§ **Exercise prompt**: Extract the line that contains "The width and height of the screenshot is (769, 532)." and every line after it to the end of the records below, exactly as written and nothing else.

(Collection entries)
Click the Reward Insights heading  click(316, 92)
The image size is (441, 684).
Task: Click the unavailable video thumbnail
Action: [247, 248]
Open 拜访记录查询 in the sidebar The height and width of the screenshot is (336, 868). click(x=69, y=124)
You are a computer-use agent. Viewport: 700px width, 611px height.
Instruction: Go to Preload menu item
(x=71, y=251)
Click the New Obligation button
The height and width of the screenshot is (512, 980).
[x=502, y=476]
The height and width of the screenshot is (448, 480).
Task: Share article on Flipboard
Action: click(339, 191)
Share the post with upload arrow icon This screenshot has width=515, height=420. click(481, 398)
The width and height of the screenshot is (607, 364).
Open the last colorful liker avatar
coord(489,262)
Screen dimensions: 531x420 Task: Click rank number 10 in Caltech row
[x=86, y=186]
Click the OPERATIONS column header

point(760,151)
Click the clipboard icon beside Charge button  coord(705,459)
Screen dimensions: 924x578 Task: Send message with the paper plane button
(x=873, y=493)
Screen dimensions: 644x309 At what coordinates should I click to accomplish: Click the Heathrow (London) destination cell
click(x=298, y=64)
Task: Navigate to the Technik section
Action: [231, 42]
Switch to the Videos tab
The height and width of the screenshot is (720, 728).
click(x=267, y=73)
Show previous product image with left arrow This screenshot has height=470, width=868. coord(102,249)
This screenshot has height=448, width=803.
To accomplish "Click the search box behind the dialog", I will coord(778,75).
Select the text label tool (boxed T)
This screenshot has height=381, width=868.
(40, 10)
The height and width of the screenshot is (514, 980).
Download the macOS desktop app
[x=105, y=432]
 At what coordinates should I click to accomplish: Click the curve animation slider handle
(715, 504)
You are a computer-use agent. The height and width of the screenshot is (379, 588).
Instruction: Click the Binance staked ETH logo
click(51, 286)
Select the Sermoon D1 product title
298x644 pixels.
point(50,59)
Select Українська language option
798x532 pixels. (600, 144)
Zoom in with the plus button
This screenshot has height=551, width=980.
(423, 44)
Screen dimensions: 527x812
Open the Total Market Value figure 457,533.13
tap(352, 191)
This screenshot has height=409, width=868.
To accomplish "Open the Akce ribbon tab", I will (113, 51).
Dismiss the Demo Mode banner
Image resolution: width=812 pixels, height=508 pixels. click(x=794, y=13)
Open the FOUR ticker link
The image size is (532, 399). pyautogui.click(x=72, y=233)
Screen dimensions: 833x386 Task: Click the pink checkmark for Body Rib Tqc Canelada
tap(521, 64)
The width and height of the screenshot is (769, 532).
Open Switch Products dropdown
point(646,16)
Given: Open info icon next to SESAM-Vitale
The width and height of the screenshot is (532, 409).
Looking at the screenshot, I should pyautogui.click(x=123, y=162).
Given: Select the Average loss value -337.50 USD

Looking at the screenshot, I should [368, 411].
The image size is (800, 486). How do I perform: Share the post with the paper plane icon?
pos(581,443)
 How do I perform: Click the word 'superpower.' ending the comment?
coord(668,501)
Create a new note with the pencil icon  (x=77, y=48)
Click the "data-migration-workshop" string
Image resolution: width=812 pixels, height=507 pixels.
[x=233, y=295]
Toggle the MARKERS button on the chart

§ **Expected answer**:
The width and height of the screenshot is (769, 532).
Open Switch Products dropdown
point(646,16)
Given: Open info icon next to SESAM-Vitale
The width and height of the screenshot is (532, 409).
Looking at the screenshot, I should pyautogui.click(x=123, y=162).
Given: Select the Average loss value -337.50 USD

Looking at the screenshot, I should [368, 411].
The image size is (800, 486). How do I perform: Share the post with the paper plane icon?
pos(581,443)
 How do I perform: Click the word 'superpower.' ending the comment?
coord(668,501)
Create a new note with the pencil icon  (x=77, y=48)
Click the "data-migration-workshop" string
Image resolution: width=812 pixels, height=507 pixels.
[x=233, y=295]
Toggle the MARKERS button on the chart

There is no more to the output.